Not too long ago, when your child grew up and became an adult, he or she would get a job, move out and start their own family.

But in these tough economic times, that's becoming the exception rather than the rule.

New data from the U.S. Census Bureau shows the number of shared households increased by almost 11.5% between 2007 and 2010 - to 22 million.

A shared household includes adults who are not in school, and have moved in with family members, or other people they're not romantically involved with.

Rutgers Sociology professor Dr. Deborah Carr says when young adults - in their 20's and 30's - wind up back home with mom and dad, it can be difficult and even embarrassing.

"I suspect that very few of these young people are moving back with their parents or finding roommates by choice.  They're facing perhaps one of the worst economies we've seen in decades," she said.

She says, "I think it definitely does have a negative effect- that people are questioning themselves - but I think most young people today know that they're doing poorly financially due to no fault of their own -when they look around and see that their peers and friends are doing something similar, it helps to take the edge off a bit - they're not alone in this predicament."

Dr.

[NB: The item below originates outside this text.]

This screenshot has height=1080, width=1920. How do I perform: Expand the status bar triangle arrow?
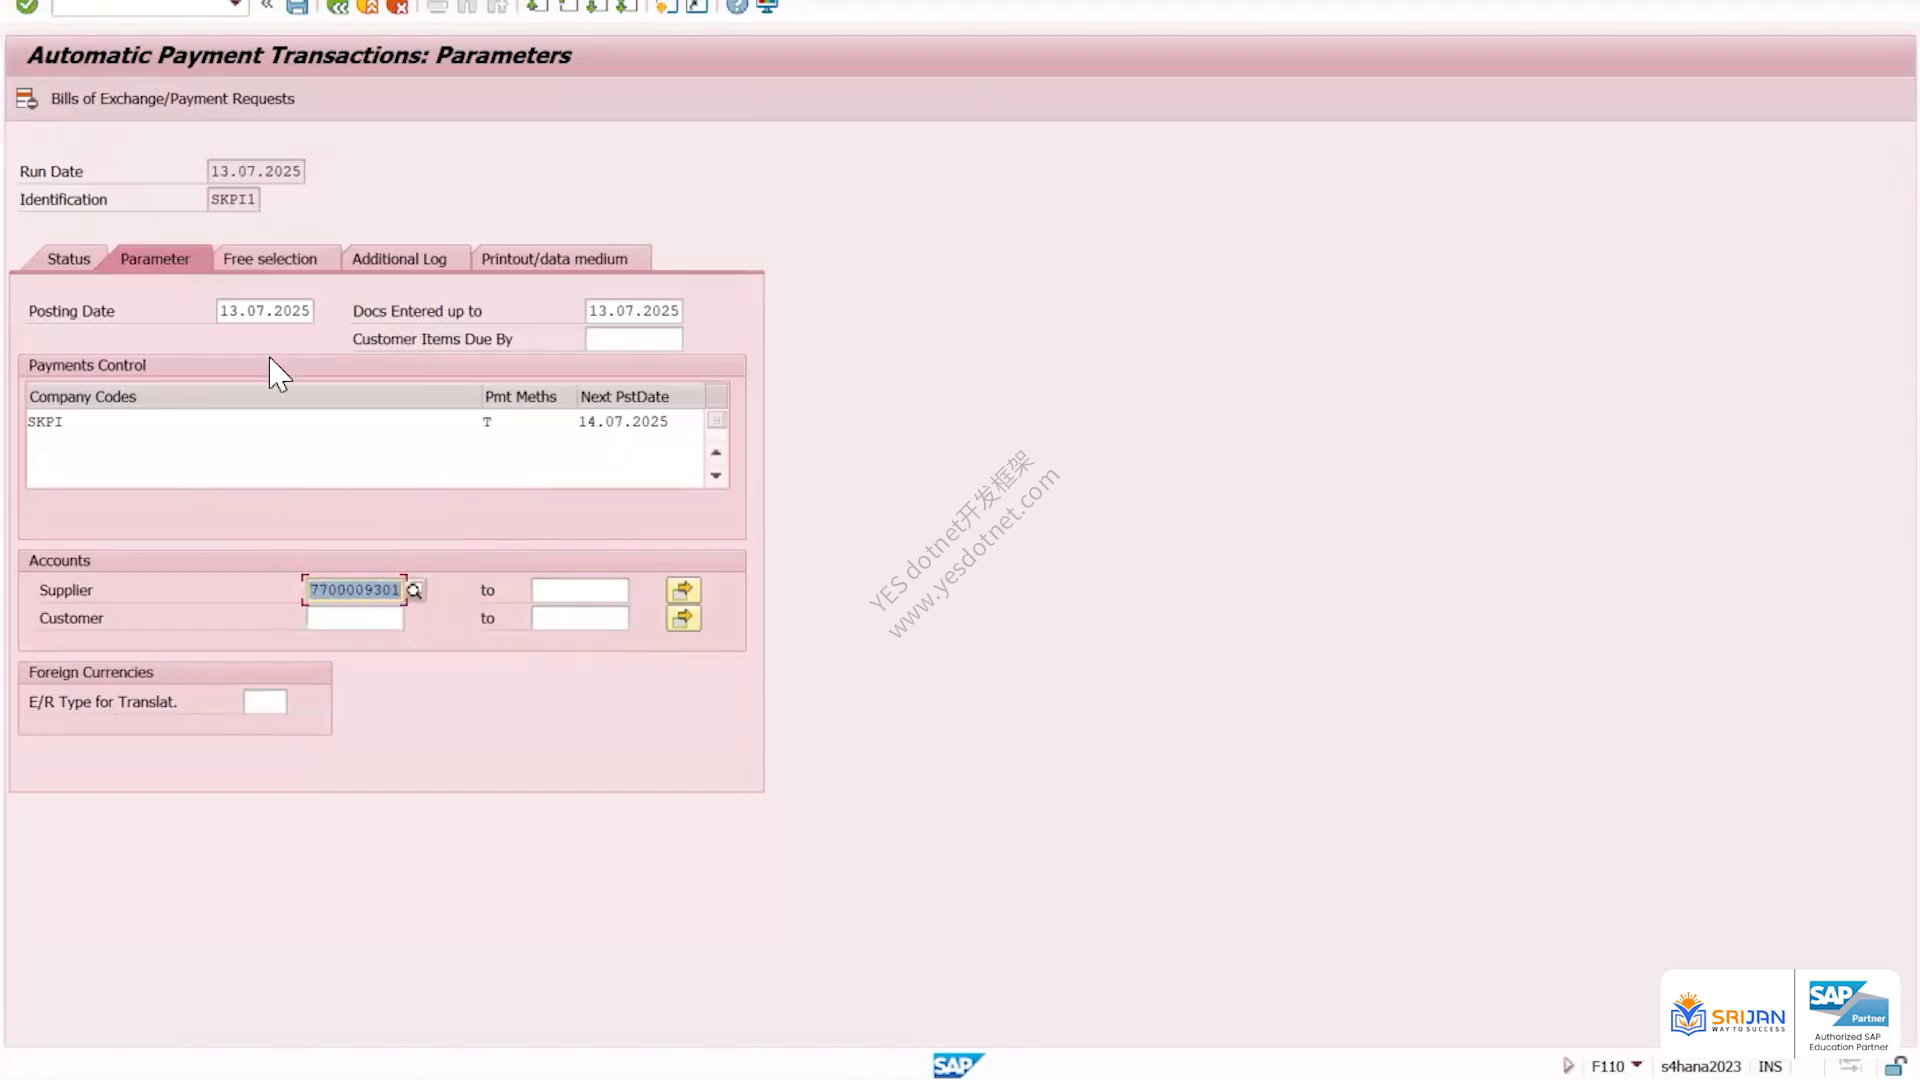pyautogui.click(x=1568, y=1066)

Carr adds having older kids living back at home can create real friction, at least in the short term, because "The child is in kind of a funny position - that they are an adult in many ways, but in their parents eyes they're still a child- whether or not they're financially stable or not, parents still sometimes cannot break out of that roll."

At the same time, she points out these types of family "reunions" aren't necessarily unhealthy.

She explains, "Because at the end of the day, when someone has a crisis they turn to their family members - and another way to look at it is, isn't it incredibly fortunate.  When someone reaches their low point financially, they have a family who's willing to absorb them? If the family is close-knit, this unexpected time together can be really nice and protective…provided they already had a good relationship at the base."

Dr. Carr also says this is not new historically.

"We've had a history in the United States and elsewhere of extended families living together, especially during times of crisis…And I think there's a lot of hand-wringing today about young people, but most of them will get their bearings and they'll go on to have successful careers and marriages and home-ownership like the rest of us."